Окна в домике были отворены, из парка веяло теплом и ароматом свежескошенного сена. Трепетало пламя на свечах, шевелились легкие шторы, и голос певца звучал с особой проникновенностью. Казалось, эта музыка и эти слова рождаются здесь у всех на глазах:
Молча смотрю я
На воды глубокие
Тайны волшебные
Сердцем в них чуются...
За окном между темными кронами деревьев светлела озерная гладь. Кто знает, может быть, в такую же ночь у озера родилась в сознании композитора эта музыка?
Отпуск у Нестеренко закончился. Перед отъездом он обошел всех своих новых знакомых. Федор Прокофьевич преподнес ему лапти, которые специально сплел для своего друга, и, вручая их, сказал:
– Это тебе, Явгений. Нонче в Москве на их, говорят, спрос, будешь показывать и деда вспоминать...
А осенью сбылась моя мечта – послушать на сцене Большого театра "Бориса Годунова". За несколько дней до спектакля позвонила жена Нестеренко и сказала, что Евгений на гастролях в Италии, но просил пригласить на спектакль.

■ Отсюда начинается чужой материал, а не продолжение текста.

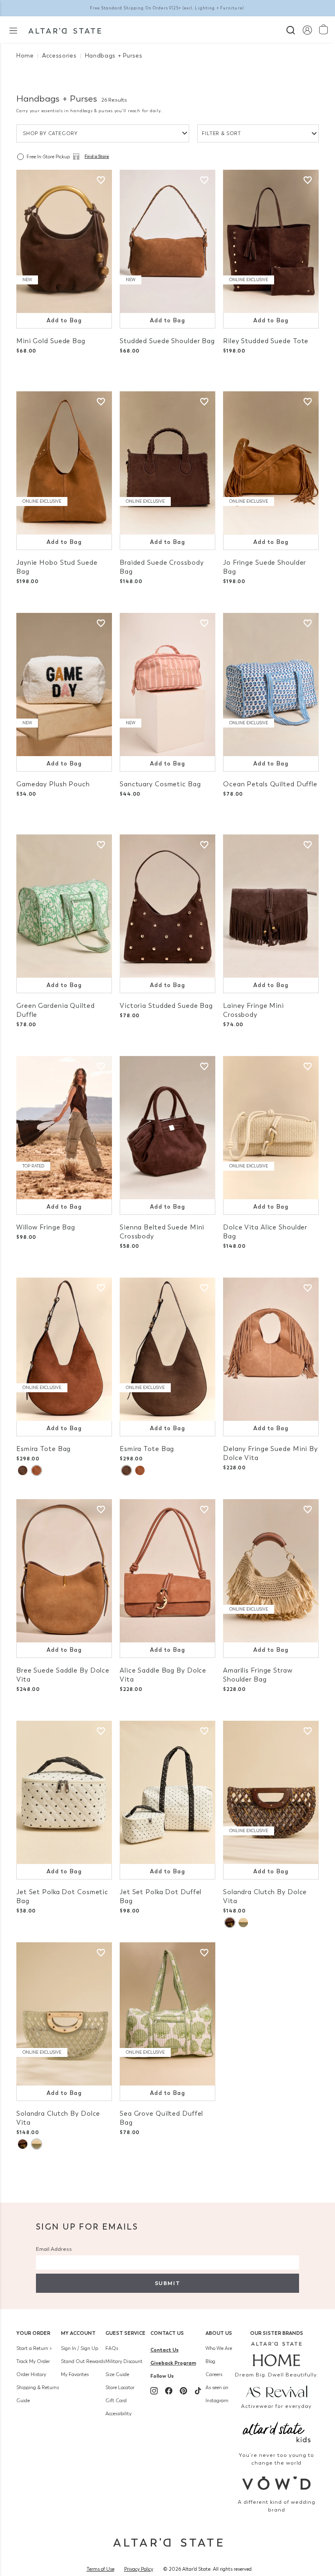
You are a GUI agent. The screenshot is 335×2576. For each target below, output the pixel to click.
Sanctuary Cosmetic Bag (160, 784)
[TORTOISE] (229, 1922)
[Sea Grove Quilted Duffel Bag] (167, 2014)
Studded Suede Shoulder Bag (167, 341)
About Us (218, 2333)
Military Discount (124, 2361)
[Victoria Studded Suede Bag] (167, 906)
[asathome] (276, 2354)
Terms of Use (100, 2569)
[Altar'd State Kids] (276, 2431)
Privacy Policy (138, 2569)
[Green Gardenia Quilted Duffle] (64, 906)
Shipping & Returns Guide (37, 2394)
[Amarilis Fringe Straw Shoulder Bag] (271, 1570)
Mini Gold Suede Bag (50, 341)
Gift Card (116, 2400)
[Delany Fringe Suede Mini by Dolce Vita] (271, 1349)
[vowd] (276, 2483)
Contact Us (167, 2333)
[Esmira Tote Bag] (64, 1349)
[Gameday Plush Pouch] (64, 684)
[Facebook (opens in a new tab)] (169, 2391)
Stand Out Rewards (83, 2361)
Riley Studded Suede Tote (265, 341)
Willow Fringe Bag (45, 1227)
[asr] (276, 2391)
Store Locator (119, 2387)
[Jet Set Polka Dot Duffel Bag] (167, 1792)
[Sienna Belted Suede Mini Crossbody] (167, 1127)
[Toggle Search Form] (291, 29)
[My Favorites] (101, 180)
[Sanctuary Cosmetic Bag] (167, 684)
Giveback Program (173, 2363)
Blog (210, 2361)
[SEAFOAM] (243, 1922)
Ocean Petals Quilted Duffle (270, 784)
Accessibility (118, 2413)
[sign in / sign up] (307, 29)
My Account (78, 2333)
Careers (213, 2374)
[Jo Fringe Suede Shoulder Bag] (271, 463)
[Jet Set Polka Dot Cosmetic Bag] (64, 1792)
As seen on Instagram (216, 2394)
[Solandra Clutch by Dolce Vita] (271, 1792)
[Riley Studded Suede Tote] (271, 241)
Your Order (33, 2333)
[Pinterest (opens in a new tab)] (183, 2391)
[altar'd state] (64, 29)
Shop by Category (50, 133)
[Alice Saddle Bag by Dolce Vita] (167, 1570)
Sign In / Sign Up (79, 2348)
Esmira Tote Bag (43, 1449)
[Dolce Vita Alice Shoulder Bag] (271, 1127)
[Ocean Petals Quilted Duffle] (271, 684)
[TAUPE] (22, 1470)
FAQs (111, 2348)
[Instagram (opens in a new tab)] (154, 2391)
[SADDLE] (36, 1470)
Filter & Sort (221, 133)
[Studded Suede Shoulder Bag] (167, 241)
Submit (167, 2283)
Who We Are (218, 2348)
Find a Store (97, 156)
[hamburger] (13, 30)
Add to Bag (64, 320)
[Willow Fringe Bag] (64, 1127)
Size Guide (117, 2374)
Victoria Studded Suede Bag (166, 1006)
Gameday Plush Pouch (53, 784)
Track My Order (33, 2361)
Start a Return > (34, 2348)
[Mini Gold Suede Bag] (64, 241)
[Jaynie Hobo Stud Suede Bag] (64, 463)
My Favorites (75, 2374)
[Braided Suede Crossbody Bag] (167, 463)
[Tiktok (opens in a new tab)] (198, 2391)
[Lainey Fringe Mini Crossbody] (271, 906)
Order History (31, 2374)
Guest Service (125, 2333)
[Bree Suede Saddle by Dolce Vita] (64, 1570)
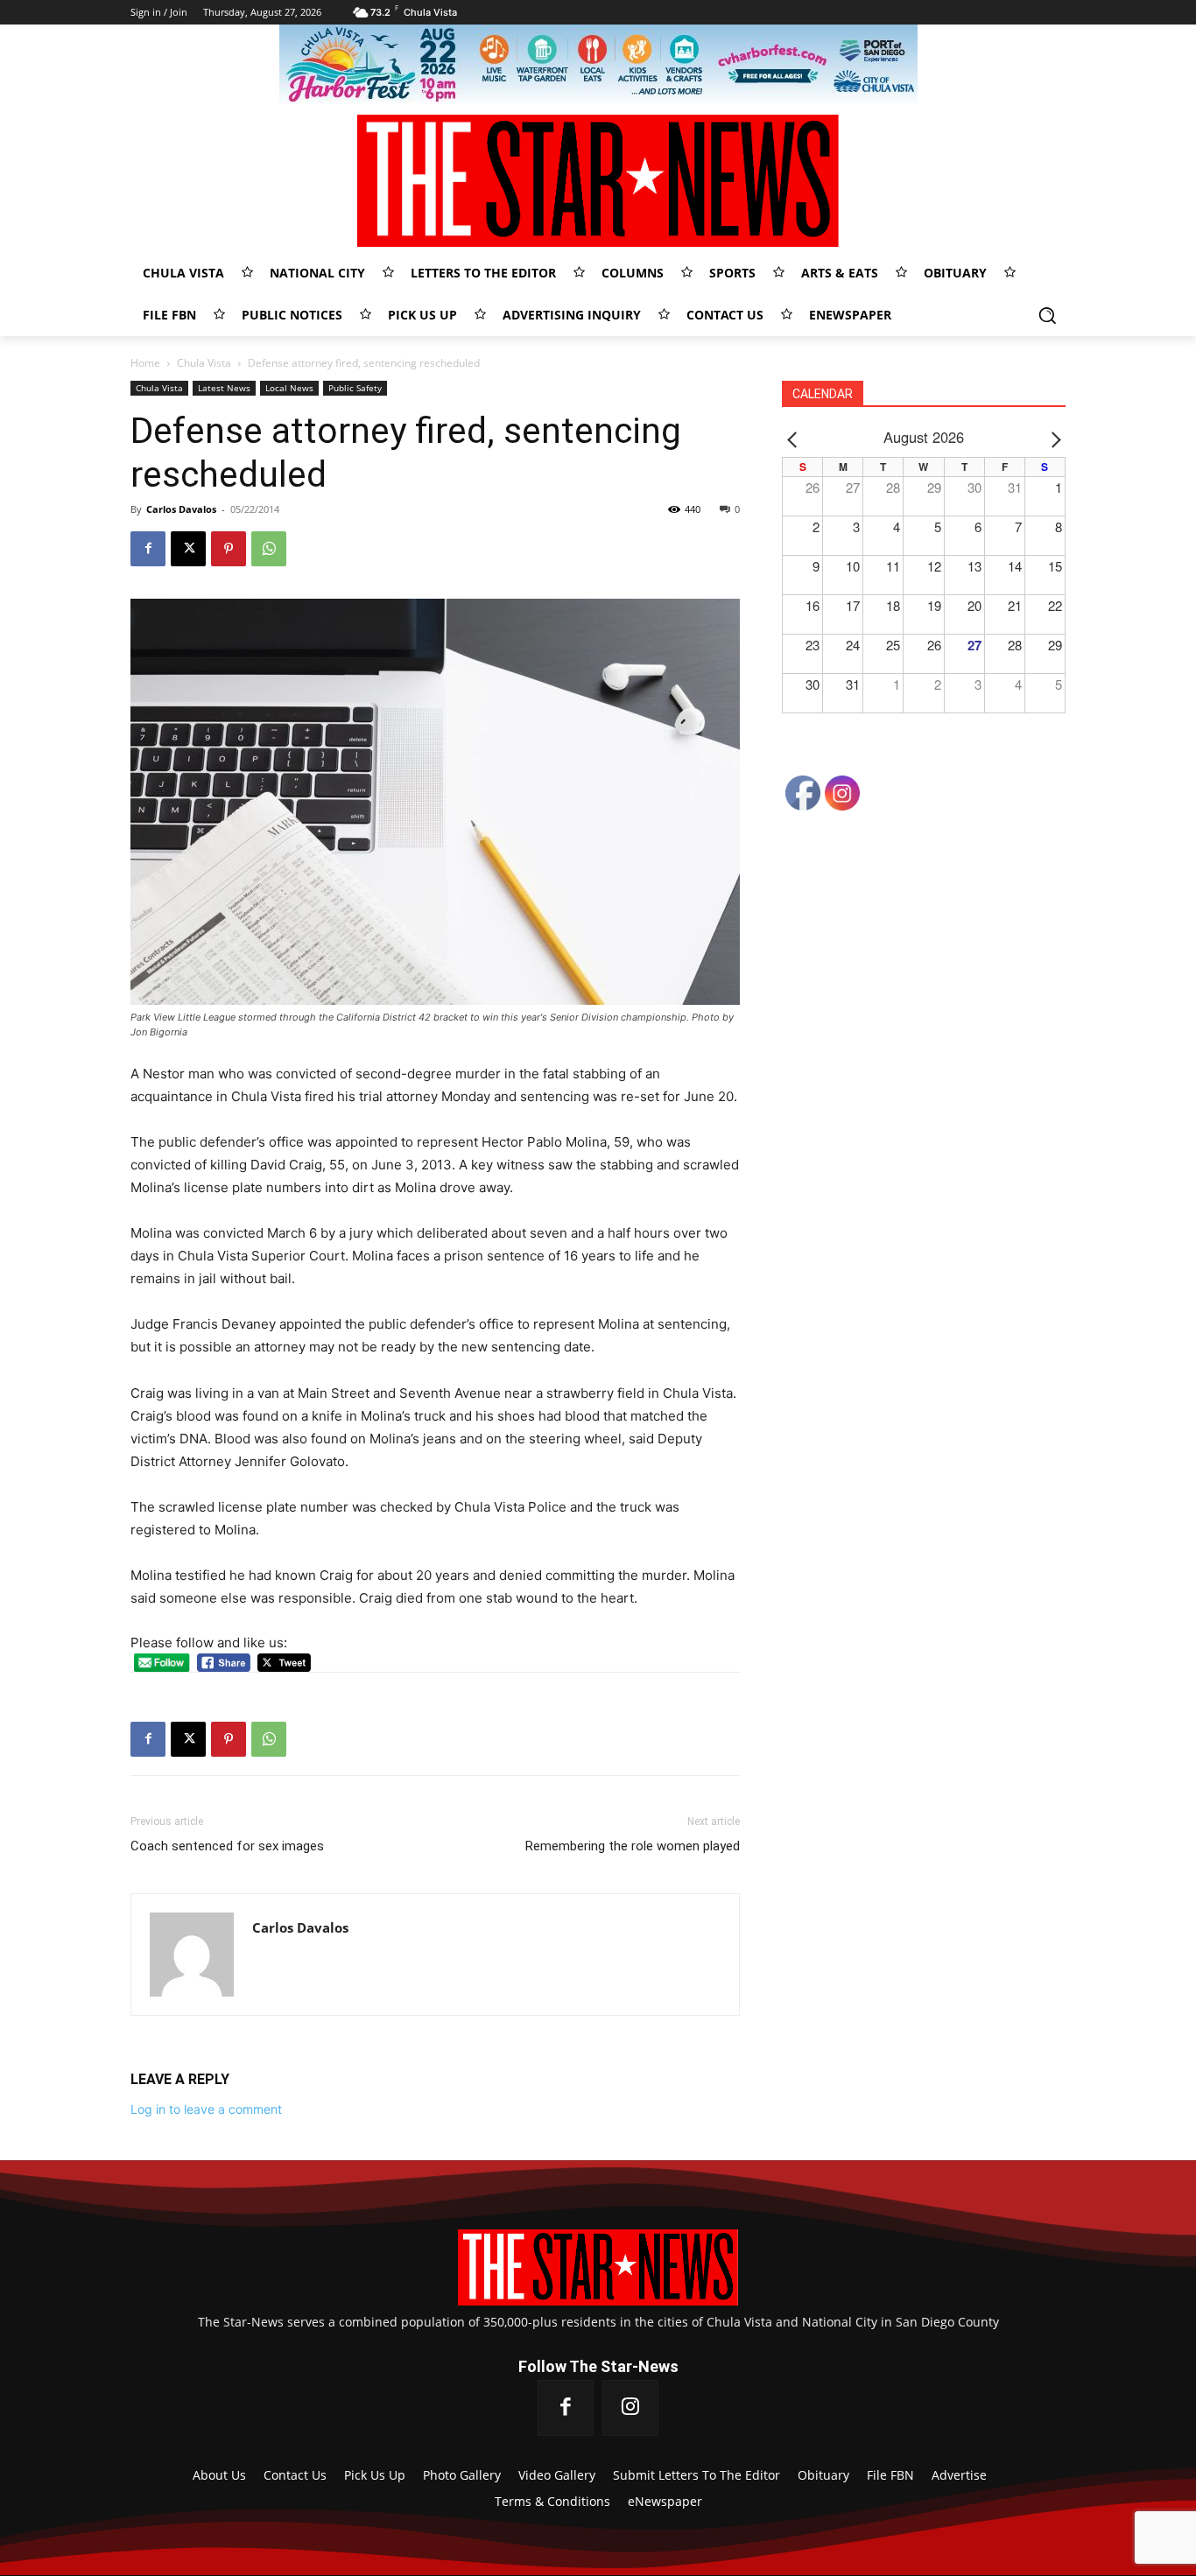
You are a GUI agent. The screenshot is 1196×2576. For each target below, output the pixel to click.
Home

Вместе с сотрудниками музея мы полетели на самолете в столицу.
Погода в этот сентябрьский день в Москве выдалась будто по заказу: солнечно, тепло, зелень еще не тронута желтизной, обилие цветов. У Большого, как всегда, многолюдно, а в этот раз праздничная обстановка – 1 сентября 1978 года открывался 203-й сезон главного театра страны. От Столешникова переулка до знаменитых восьми колонн театра – живой людской коридор, и многие с надеждой спрашивают: "У вас нет лишнего?". К подъезду уже подходят счастливые обладатели билетов. Подъезжают автобусы "Интуриста", роскошные лимузины. По речи, по цвету кожи, по знакам на посольских машинах можно определить, что сегодня здесь "все флаги в гости". Невольно охватывает гордость – все эти люди собрались на оперу нашего Мусоргского.
Проходим в вестибюль, мимо вежливо-строгих контролеров. У нас лучшие места в партере, и, пока ярко горят люстры, знакомимся с программой. В книжечке портрет композитора, биографическая справка: "Модест Петрович Мусоргский родился в усадьбе Карево Псковской губернии".
Подумать только, "Бориса Годунова" дают сегодня в 494-й раз! Полтора миллиона зрителей аплодировали Мусоргскому только в этих стенах. В Большом театре "Борис Годунов" был впервые поставлен в декабре 1888 года, через 14 лет после премьеры в Мариинке. Непревзойденный Борис, Федор Иванович Шаляпин, вспоминал: "Борис Годунов до того нравился мне, что, не ограничиваясь изучением своей роли, я пел всю оперу".
И в этот раз выступали известные певцы: Ирина Архипова, Александр Ведерников, Артур Эйзен... А в самой главной роли – "наш" Евгений Нестеренко... Оперу слушали миллионы людей, трансляция шла по первой программе Всесоюзного радио и еще на 90 стран мира.
Раздается последний звонок. Свет в хрустальных люстрах медленно угасает, и огромный многоярусный зал погружается в темноту. Приглушенный шорох, покашливание напоминают, что в театре собрались почти три тысячи зрителей. Луч света падает на пульт, где уже стоит дирижер Лазарев. Когда-то здесь стоял Сергей Рахманинов! Снизу вверх катится волна аплодисментов. Дирижер поднимает палочку, и звучит оркестр. Что-то знакомое, родное, похожее на протяжную песню. Только тревога слышится в мелодии.